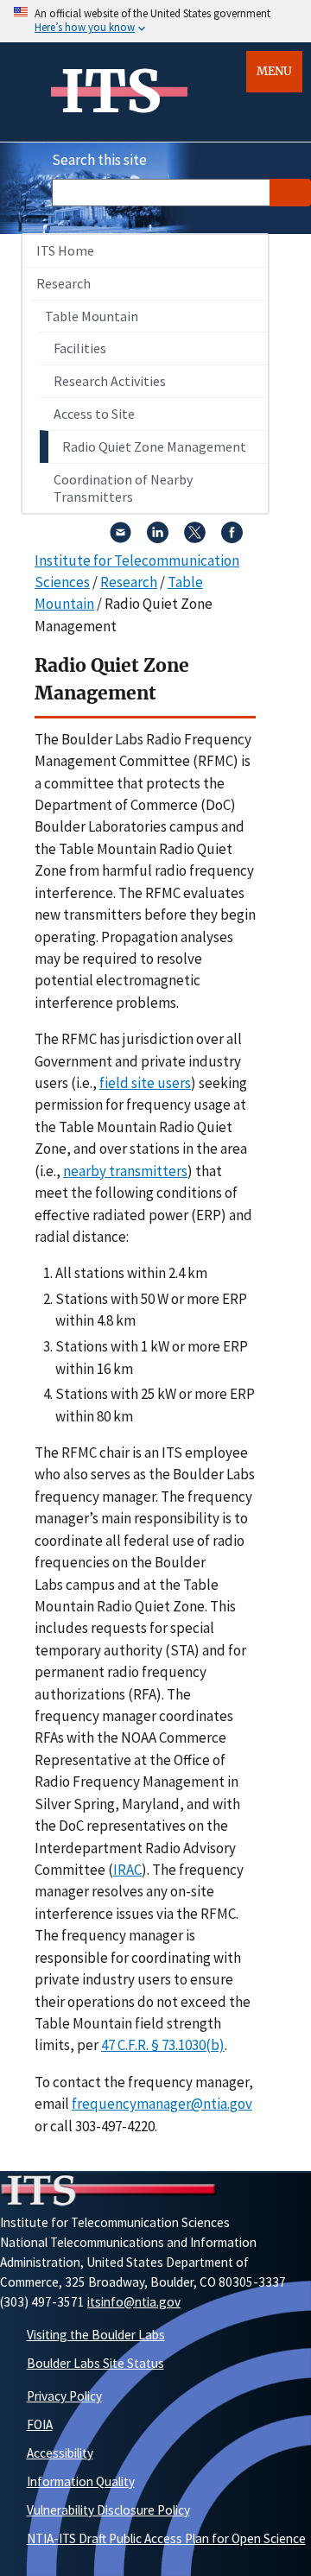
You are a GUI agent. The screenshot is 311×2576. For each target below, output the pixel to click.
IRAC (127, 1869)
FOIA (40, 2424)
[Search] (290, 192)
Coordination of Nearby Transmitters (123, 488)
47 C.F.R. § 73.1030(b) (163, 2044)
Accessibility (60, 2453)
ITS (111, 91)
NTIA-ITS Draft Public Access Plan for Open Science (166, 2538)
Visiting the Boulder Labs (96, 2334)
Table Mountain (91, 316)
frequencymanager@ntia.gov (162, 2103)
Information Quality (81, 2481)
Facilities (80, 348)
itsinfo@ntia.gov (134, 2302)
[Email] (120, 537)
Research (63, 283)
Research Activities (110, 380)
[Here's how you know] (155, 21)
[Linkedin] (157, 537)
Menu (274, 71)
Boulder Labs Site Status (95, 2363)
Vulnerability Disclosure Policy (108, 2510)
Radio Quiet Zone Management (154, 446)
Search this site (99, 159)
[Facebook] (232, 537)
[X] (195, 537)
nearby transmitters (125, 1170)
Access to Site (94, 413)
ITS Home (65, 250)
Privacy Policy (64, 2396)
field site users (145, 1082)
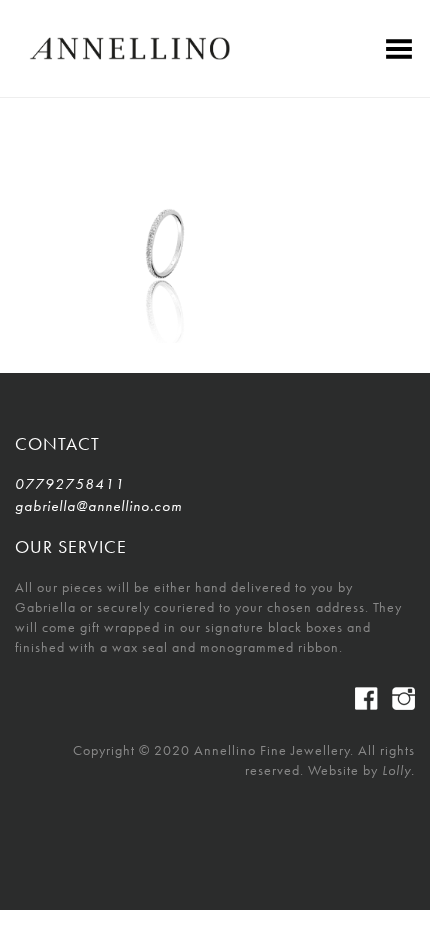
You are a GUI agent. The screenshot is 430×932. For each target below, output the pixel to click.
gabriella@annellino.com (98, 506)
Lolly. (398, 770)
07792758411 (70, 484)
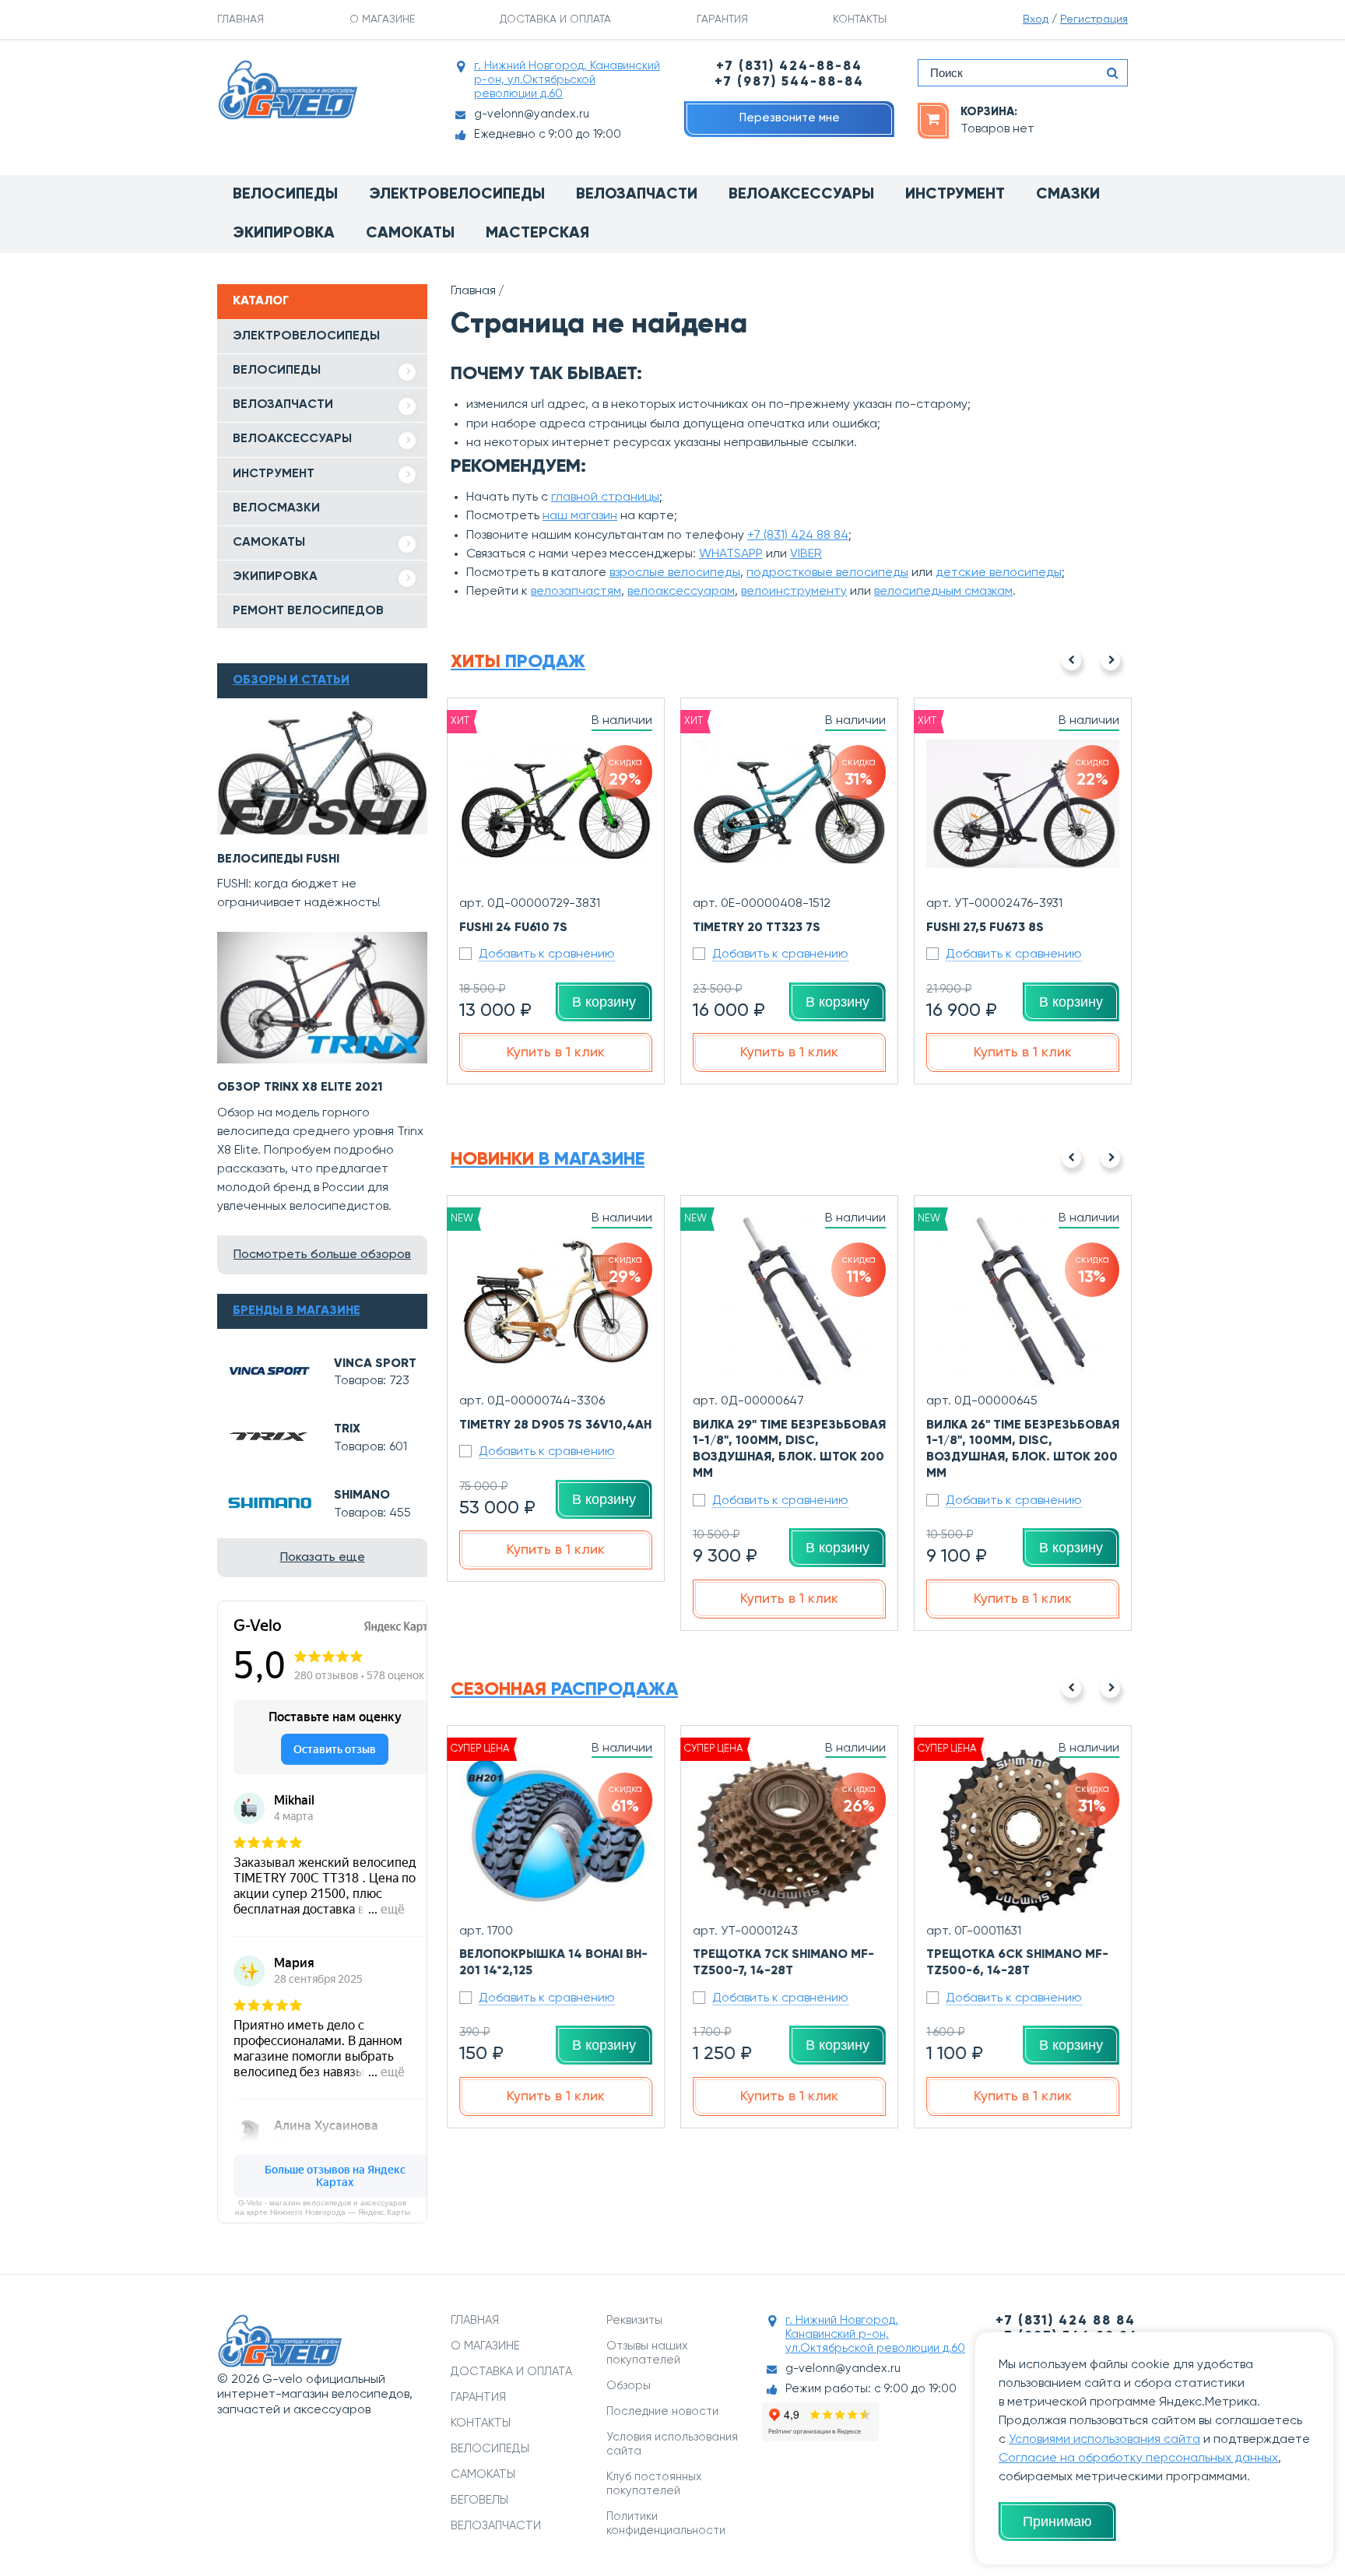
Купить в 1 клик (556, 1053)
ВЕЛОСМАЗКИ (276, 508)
··········
▶ [The task] Could you please write out exactly the lines from the start of the entries above through the line that holds "Information Quality (81, 2481)", both included, with no pictures?

▶ [Task answer]
You are a GUI agent. The screenshot is 311×2576. For each target below, output the pixel to click.
IRAC (127, 1869)
FOIA (40, 2424)
[Search] (290, 192)
Coordination of Nearby Transmitters (123, 488)
47 C.F.R. § 73.1030(b) (163, 2044)
Accessibility (60, 2453)
ITS (111, 91)
NTIA-ITS Draft Public Access Plan for Open Science (166, 2538)
Visiting the Boulder Labs (96, 2334)
Table Mountain (91, 316)
frequencymanager@ntia.gov (162, 2103)
Information Quality (81, 2481)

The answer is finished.